The process of applying for multiple licenses is time-consuming and cumbersome because each state has different requirements. Maintaining multiple licenses is a feat as well since each state has different continuing education requirements and different renewal time frames.
And, as I wrote about in the June HealthLeaders magazine, APRNs Improve Quality Outcomes, Cost of Care, decades of evidence shows that both APRNs and physician assistants produce quality outcomes similar to or better than physicians.
In this changing healthcare industry where technology has the potential to improve access to a healthcare provider, healthcare professionals need flexibility to efficiently work across state-lines. The APRN Compact would help APRNs provide high-quality care and improve patient outcomes in a larger geographic setting.
Nursing Groups Speak Out
The amendment to the AMA's resolution 214 occurred at the organization's Interim Meeting of the House of Delegates on November 11–13 in Honolulu.
According to its website, the American Society of Anesthesiologists, pushed for the resolution to engage "the entire house of medicine in a strategic initiative to oppose the efforts of non-physicians at the state and federal level to dismantle physician-led team-based models of care and, specifically, to oppose the harmful Advanced Practice Registered Nurses (APRN) Compact."
The ASA has typically opposed independent practice among certified registered nurse anesthetists.
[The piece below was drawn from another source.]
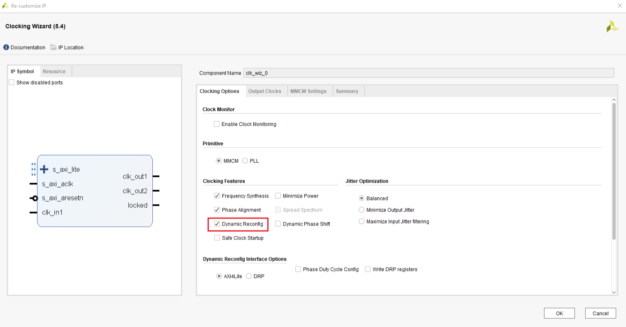Select Minimize Output Jitter optimization
Image resolution: width=626 pixels, height=327 pixels.
click(362, 209)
The group was vocal about this topic during last year's public comment period on extending full-scope of practice authority to APRNs working at the Department of Veterans Affairs. The result—a final rule that the VA granted full-practice authority to certified nurse midwives, clinical nurse specialists, and nurse practitioners, but not CRNAs.
Many nursing groups, including the American Association of Nurse Anesthetists, were not pleased with the AMA House of Delegate's recent move.
"Patients across the United States, especially those in medically underserved areas of the country and the military, rely on non-physician providers such as CRNAs for excellent, timely healthcare," says Bruce Weiner, DNP, MSNA, CRNA, AANA president in a news release. "Yet once again, here comes the AMA with its latest resolution seeking to prevent CRNAs and other highly qualified healthcare experts, who are not medical doctors or doctors of osteopathy, from caring for patients to the full scope of their education, training, and licensure."
Pamela F. Cipriano, PhD, RN, NEA-BC, FAAN, president of the American Nurses Association, calls for an end to the long-standing "turf war" between some physicians and APRNs.
"For AMA to imply that APRNs are incapable of providing excellent care or that their care puts the patient at risk is blatantly dishonest. The future of healthcare calls on all healthcare professionals to work together as a team to meet the growing demand for healthcare services. This dated way of thinking does a disservice to the public and is in direct conflict with the evidence-based recommendations advanced by the Institute of Medicine (now the National Academies of Sciences, Engineering, and Medicine). Research clearly shows that nurses consistently deliver exceptional care with high patient satisfaction," she says in an ANA statement.
"The AMA's resolution 214 aims to perpetuate longstanding turf wars between some physicians and nurses, which foster unnecessary impediments to patients receiving quality healthcare services. ANA invites leaders of the AMA to work with us on measures that will increase access to care," she says.
Jennifer Thew, RN, is the senior nursing editor at HealthLeaders.